§ **目的**: 「The image size is (332, 589).」を含む行からデータの最後まで、すべての行を書き直す。その際、答えの座標の数値だけをそれぞれ104ずつずらし、画像は答えに入れないでください。

§ **データ**:
============================================================

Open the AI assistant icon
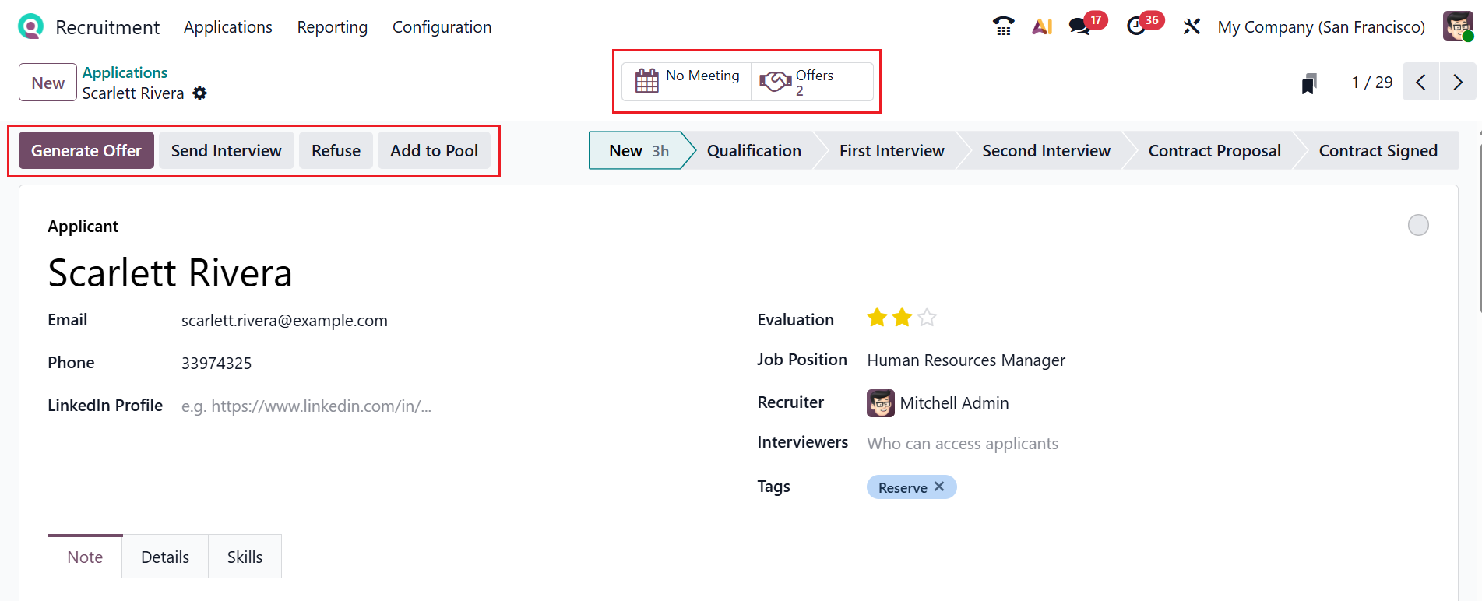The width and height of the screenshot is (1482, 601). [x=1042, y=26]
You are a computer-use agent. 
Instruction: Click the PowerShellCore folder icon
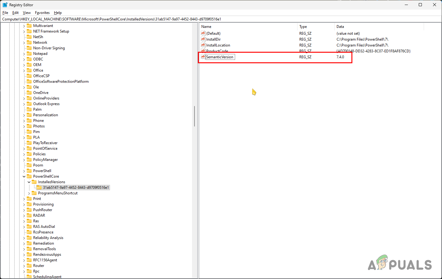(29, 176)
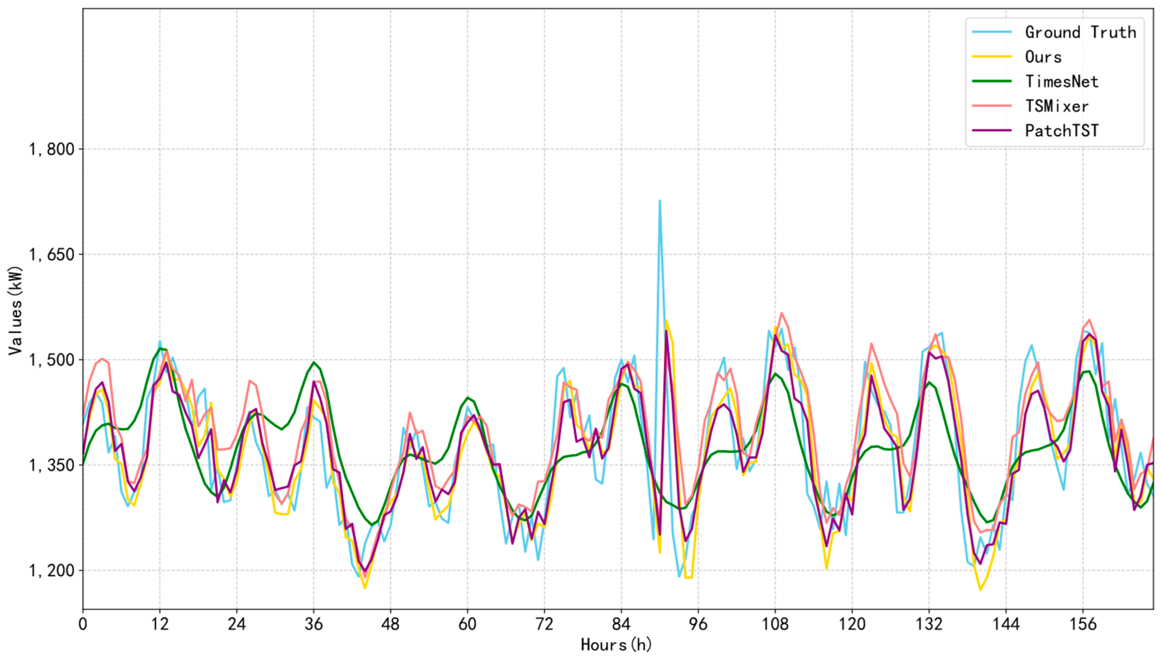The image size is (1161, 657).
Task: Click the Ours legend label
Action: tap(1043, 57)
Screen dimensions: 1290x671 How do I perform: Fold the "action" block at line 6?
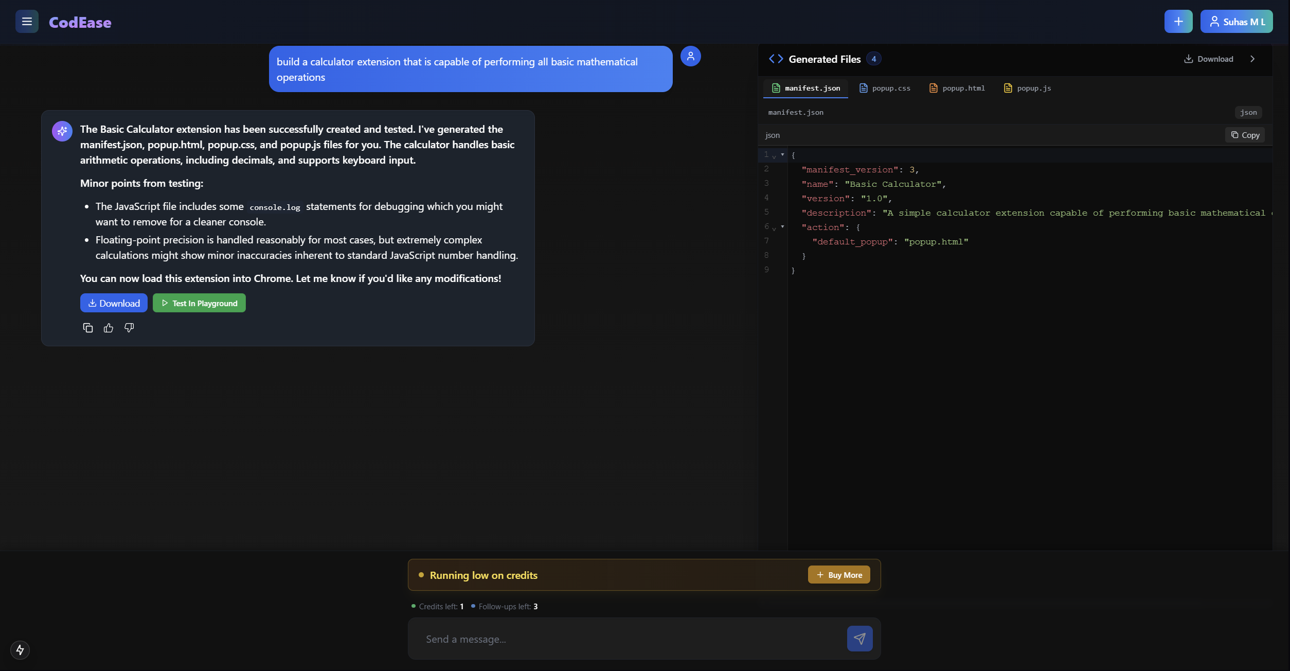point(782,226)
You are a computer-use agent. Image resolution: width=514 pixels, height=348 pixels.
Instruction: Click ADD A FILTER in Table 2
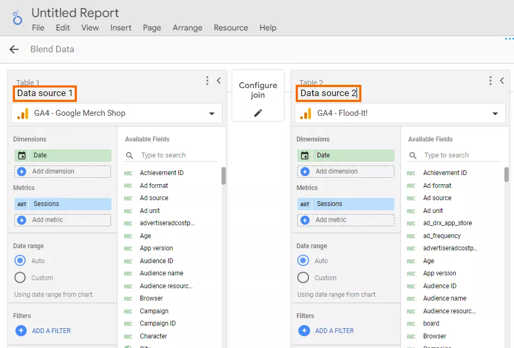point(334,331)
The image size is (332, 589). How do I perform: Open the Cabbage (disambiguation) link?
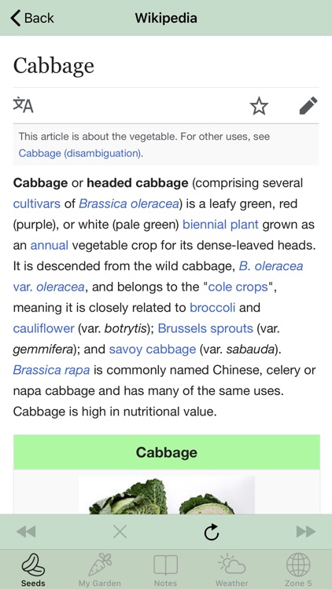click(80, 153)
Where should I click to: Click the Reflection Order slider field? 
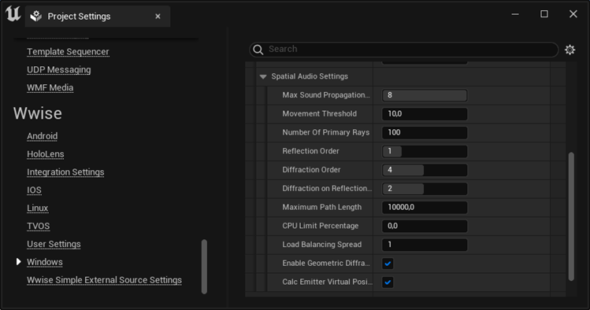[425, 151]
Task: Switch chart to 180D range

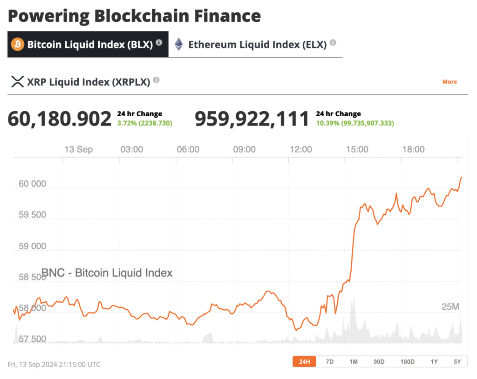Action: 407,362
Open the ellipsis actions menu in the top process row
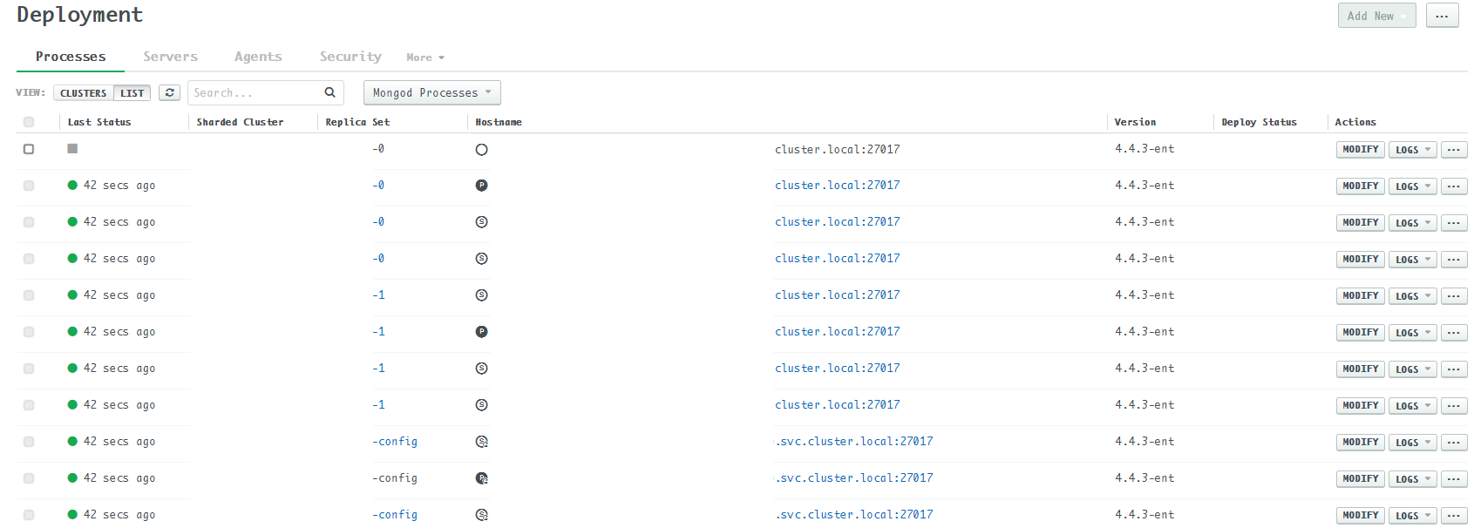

============================================================

§ **この演習の解答**:
The image size is (332, 589). How do I perform: Open the Cabbage (disambiguation) link?
click(184, 257)
Where should I click to: Click the Reflection Order slider field? 
[529, 255]
Task: Switch chart to 180D range

Action: 511,466
Open the ellipsis actions menu in the top process row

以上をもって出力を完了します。